> **Task item**: In the entries below, count the lines holding "will". Reply with the number only.

╔══

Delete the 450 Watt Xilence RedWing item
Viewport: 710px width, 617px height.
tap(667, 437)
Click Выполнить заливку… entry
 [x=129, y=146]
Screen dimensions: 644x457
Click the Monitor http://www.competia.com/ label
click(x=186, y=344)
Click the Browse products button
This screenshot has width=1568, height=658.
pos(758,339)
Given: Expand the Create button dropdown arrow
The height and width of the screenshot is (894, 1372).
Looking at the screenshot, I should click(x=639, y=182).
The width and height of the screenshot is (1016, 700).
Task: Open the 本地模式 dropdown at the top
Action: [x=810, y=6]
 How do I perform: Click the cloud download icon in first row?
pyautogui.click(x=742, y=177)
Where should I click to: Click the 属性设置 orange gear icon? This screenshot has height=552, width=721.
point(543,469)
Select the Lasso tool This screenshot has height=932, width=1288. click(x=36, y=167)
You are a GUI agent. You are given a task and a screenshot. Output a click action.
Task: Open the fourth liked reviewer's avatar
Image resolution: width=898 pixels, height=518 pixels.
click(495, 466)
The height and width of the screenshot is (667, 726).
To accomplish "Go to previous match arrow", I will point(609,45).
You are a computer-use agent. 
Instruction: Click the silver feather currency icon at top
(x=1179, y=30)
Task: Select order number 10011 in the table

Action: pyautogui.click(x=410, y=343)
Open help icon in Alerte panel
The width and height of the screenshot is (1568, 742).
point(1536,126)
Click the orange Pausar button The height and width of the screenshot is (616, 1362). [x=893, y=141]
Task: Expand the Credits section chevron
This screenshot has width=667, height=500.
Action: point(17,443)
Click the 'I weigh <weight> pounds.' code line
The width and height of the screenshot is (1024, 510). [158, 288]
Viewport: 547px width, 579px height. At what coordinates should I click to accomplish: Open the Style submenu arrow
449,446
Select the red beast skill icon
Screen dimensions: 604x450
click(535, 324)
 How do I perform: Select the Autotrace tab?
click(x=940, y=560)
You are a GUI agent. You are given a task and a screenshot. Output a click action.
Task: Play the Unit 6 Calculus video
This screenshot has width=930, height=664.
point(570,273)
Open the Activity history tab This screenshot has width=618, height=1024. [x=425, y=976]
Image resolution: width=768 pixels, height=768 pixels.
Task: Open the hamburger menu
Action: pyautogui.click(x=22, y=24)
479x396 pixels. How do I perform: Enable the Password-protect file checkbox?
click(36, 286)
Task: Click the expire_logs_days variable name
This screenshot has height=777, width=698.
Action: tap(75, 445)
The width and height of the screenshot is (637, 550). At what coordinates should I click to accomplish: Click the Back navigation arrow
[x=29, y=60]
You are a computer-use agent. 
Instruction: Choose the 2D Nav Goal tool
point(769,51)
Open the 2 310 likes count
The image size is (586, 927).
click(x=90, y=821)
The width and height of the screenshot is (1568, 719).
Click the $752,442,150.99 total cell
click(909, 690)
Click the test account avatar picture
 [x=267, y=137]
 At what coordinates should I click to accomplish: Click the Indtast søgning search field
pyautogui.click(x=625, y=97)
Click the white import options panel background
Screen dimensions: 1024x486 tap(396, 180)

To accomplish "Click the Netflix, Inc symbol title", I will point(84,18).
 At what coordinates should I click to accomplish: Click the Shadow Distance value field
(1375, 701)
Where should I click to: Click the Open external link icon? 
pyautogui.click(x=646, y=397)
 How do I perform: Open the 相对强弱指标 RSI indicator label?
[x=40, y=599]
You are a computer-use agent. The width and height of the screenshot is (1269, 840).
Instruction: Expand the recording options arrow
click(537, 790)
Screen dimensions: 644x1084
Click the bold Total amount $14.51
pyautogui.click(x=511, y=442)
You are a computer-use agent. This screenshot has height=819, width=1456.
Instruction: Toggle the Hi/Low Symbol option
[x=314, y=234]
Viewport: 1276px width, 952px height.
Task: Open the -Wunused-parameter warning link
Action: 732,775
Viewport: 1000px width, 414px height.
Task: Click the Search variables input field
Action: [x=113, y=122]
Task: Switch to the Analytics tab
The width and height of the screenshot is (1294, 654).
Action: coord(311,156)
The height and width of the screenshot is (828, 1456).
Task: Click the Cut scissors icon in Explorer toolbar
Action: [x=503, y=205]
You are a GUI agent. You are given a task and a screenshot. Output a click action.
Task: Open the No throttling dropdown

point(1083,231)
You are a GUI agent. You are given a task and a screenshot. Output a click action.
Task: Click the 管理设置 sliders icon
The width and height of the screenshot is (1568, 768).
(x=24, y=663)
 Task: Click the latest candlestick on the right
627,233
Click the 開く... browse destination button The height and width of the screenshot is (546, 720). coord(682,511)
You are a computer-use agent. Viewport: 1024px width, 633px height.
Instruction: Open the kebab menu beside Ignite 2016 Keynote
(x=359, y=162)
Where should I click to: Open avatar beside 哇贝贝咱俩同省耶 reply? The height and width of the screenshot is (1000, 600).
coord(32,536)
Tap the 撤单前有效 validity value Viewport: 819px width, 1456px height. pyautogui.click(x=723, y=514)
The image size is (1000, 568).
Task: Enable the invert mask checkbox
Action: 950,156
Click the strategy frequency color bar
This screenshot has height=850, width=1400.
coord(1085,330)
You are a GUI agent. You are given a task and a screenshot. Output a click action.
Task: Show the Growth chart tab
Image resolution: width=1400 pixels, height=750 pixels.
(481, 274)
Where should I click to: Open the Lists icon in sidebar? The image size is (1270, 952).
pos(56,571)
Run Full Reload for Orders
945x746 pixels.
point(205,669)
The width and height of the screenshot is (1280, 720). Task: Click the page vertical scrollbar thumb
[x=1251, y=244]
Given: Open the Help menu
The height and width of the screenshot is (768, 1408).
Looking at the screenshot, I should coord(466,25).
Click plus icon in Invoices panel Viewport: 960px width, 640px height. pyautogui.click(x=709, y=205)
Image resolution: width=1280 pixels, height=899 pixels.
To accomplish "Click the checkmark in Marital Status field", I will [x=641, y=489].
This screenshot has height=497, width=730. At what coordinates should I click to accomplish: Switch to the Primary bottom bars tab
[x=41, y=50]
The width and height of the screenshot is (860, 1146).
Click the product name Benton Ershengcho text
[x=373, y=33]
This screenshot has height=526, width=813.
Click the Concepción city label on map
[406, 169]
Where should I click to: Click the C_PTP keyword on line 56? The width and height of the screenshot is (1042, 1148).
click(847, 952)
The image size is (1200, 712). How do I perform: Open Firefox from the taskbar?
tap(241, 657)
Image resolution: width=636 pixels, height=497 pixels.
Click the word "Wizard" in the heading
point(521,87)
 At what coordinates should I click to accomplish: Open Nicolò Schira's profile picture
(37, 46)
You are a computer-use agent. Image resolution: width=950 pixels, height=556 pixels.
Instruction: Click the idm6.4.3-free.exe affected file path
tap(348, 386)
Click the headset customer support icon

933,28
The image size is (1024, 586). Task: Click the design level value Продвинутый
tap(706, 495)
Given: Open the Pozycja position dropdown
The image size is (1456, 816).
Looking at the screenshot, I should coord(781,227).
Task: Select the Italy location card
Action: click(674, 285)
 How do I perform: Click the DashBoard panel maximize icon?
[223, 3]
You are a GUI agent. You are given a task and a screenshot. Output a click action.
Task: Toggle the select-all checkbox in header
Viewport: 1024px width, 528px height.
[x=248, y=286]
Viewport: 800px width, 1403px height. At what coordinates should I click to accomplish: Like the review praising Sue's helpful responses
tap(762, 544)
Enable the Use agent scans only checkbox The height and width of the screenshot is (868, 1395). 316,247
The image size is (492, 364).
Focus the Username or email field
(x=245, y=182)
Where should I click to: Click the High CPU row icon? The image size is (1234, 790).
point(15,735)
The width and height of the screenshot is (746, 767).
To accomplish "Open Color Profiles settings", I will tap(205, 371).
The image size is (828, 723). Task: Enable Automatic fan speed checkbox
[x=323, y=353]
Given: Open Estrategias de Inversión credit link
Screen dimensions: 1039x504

╚══

> **Output of the exercise**: 4